“Mr. Jericho, I am corrected, and very properly. A thousand pardons. I bring this from my friend Colonel Bones,” and fixing his eye like a snake upon Jericho, Thrush discharged a letter upon him.

Jericho read the letter. With a stony face of contempt he looked down upon it. “This is quite ridiculous,” said Jericho.

“It may be droll, devilish droll,” said Thrush. “Men differ so in their tastes. You may think a challenge a joke; may, indeed, think pistols when they click, merely diseurs de bons mots. Every man as he likes.”

“You do not intend to say, Commissioner Thrush, that this Colonel Bones—this gingerbread hero—this”—

“Colonel Bones is my friend,” said Thrush. “Colonel Bones has served her Majesty: at least, if not her Majesty, her Majesty’s uncle. It’s all in the family; just the same thing. You insulted the Colonel.”

“The fact is”—Jericho paused, but only one instant, for a lie—“The fact is, the day was hot; I had drunk too much—”

“I am sorry to hear it. For now it is impossible to accommodate matters. Now, sir, the Colonel must be a charcoal-burner; you must taste his saltpetre,” and Thrush smacked his lips, as recommending its flavour.

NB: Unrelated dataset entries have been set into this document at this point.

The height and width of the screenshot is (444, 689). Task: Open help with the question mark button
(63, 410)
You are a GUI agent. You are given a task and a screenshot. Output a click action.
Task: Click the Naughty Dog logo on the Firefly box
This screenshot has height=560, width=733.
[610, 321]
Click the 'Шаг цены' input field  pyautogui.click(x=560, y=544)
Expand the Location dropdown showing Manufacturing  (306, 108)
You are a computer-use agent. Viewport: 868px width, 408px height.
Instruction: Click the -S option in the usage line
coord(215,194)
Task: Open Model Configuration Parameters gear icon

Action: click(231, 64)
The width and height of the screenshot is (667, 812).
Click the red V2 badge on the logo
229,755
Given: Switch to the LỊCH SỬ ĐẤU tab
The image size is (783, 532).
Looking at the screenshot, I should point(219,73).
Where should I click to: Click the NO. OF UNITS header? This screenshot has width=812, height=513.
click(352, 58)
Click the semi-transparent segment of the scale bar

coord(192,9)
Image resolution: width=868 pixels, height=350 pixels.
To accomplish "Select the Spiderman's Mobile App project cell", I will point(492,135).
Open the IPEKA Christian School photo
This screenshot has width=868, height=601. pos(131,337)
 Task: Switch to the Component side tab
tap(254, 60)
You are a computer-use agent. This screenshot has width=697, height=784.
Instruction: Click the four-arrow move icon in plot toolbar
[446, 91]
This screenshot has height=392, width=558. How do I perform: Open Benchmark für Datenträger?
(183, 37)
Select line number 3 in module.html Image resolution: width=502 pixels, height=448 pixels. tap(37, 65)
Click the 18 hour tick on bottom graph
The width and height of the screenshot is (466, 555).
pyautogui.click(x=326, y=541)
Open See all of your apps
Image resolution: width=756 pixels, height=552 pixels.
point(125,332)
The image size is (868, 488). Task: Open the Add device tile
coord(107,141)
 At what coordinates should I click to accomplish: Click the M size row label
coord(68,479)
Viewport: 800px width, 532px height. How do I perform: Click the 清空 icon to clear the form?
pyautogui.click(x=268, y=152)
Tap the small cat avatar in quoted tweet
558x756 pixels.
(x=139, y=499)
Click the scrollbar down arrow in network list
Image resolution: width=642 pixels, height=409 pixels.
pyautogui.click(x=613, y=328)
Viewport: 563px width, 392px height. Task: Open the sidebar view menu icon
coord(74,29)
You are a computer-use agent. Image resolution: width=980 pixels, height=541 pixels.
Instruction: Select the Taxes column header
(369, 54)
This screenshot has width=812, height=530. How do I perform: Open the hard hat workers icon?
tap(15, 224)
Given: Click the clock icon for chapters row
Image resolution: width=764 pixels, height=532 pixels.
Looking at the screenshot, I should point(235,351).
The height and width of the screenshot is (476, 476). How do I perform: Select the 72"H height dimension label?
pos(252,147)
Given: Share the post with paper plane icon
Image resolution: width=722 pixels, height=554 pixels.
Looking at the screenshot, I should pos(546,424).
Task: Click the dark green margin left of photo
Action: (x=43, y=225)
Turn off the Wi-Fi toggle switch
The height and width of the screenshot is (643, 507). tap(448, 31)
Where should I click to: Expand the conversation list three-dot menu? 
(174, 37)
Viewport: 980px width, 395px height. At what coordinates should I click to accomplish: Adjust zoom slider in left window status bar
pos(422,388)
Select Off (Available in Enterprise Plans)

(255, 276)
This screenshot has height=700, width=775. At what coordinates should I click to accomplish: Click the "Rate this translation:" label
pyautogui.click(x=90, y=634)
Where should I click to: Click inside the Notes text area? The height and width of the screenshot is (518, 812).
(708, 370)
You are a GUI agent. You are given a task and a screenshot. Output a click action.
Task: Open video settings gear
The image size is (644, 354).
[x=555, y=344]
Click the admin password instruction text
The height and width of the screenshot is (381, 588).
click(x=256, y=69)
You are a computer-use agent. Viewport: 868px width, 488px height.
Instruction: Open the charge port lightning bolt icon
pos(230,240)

“Impossible to accommodate! When it was abuse in a moment of wine,” cried Jericho.

“Sir, an offence committed in wine must be between intimates a double offence; and for this reason; this iron-bound reason. It implies long-smouldering malice,” cried Thrush.

“I don’t see that,” exclaimed Jericho, becoming interested in the question. “How do you prove it?”